Marianne Thyssen, the Commissioner for Employment, Social Affairs, Skills and Labour Mobility, said:

“This annual review shows that the recovery has taken hold in the European economy. With 240.7 million Europeans at work, up by 13.4 million jobs since the start of the Juncker Commission, the employment rate in the EU is the highest ever recorded. Unemployment in Europe is historically low. And the number of people at risk of poverty continues to drop.

This is a good springboard for stepping up the delivery for citizens on the basis of the European Pillar of Social Rights. This must include a fair transition to a climate-neutral economy that makes full use of the ‘green growth’ opportunities ahead. We can improve everybody’s living standards provided that the EU and Member States, together with the social partners, invest in new and better skills, higher qualifications and social services.”

Impact on labour market structure

The transition to a carbon-neutral economy will increase the number of jobs available, and have an impact on labour market structure, job distributions and skills needed. By 2030, the transition is expected to create an additional 1.2 million jobs in the EU, on top of the 12 million new jobs already expected. The transition could mitigate the ongoing job polarisation resulting from automation and digitalisation by creating jobs also in the middle of the wage and skill distributions, particularly in construction and manufacturing.

This being said, the impacts of the transition will vary across countries and sectors. Therefore countries must prepare for this transition to make sure that people in occupations, sectors and regions that are still linked to high-carbon models are not left behind. Integrating the social dimension from the outset, for example through measures that provide income support during transition or combine higher energy taxation with redistribution, is of key importance.

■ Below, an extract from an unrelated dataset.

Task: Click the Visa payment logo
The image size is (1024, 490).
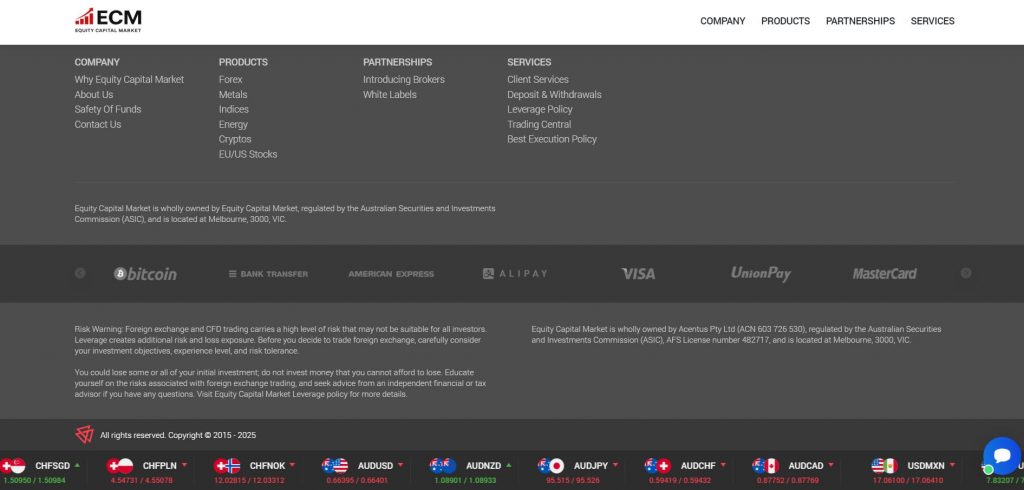Action: pyautogui.click(x=637, y=273)
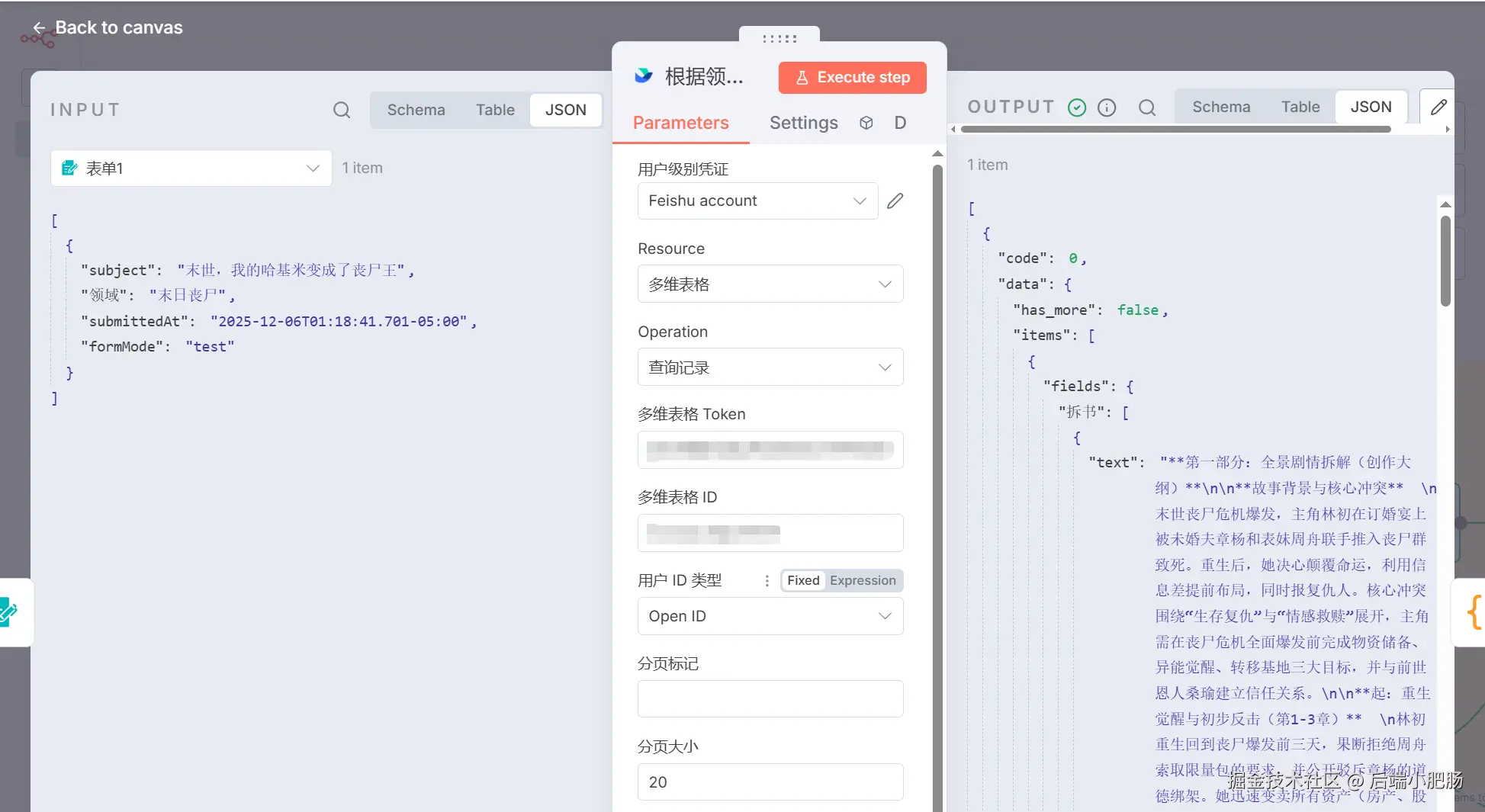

In this sense, social dialogue can also contribute to a just transition by ensuring the involvement of workers and employers.

More generally, the review shows that to continue economic growth, the EU will need to invest in people’s skills and innovation. The best performing EU firms are those that invest most in workers’ training and high-quality working conditions.

Indeed, investments in skills, qualifications, and formal adult training support employability of workers, wage growth, and firms’ competitiveness. The ESDE review also finds that social investments, such as access to childcare and early childhood education, make people more productive and increase their well-being. Affordable and adequate housing enables Europeans to fulfil their potential on the labour market and participate in society.